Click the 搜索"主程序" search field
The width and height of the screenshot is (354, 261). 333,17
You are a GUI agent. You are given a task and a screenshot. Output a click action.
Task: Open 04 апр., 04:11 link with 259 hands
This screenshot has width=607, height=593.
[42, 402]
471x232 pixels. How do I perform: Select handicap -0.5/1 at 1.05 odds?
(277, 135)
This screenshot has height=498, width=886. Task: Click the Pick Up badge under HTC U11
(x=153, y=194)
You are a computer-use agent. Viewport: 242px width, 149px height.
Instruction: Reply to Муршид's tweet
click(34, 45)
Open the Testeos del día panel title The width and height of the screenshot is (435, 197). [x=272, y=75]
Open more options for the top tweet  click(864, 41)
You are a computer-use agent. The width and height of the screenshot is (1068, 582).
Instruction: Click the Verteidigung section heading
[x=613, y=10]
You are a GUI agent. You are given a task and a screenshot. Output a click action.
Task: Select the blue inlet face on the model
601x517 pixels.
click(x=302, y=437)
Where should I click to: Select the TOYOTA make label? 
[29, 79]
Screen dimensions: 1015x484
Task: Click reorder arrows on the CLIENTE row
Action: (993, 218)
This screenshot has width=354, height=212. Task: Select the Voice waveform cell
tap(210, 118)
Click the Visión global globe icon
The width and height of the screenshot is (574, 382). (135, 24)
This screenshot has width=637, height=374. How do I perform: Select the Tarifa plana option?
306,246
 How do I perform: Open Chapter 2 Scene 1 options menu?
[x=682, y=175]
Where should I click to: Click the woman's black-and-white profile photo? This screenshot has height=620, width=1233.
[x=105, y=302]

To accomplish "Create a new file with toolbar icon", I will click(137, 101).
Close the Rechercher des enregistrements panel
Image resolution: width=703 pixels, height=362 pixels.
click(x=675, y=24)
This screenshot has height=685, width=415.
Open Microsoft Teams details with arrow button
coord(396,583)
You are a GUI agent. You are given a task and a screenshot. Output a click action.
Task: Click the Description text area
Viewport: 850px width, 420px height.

= Task statement =
The number of lines containing "computer" is all that is wanted; tally them in the data.

= Response to the exercise =
2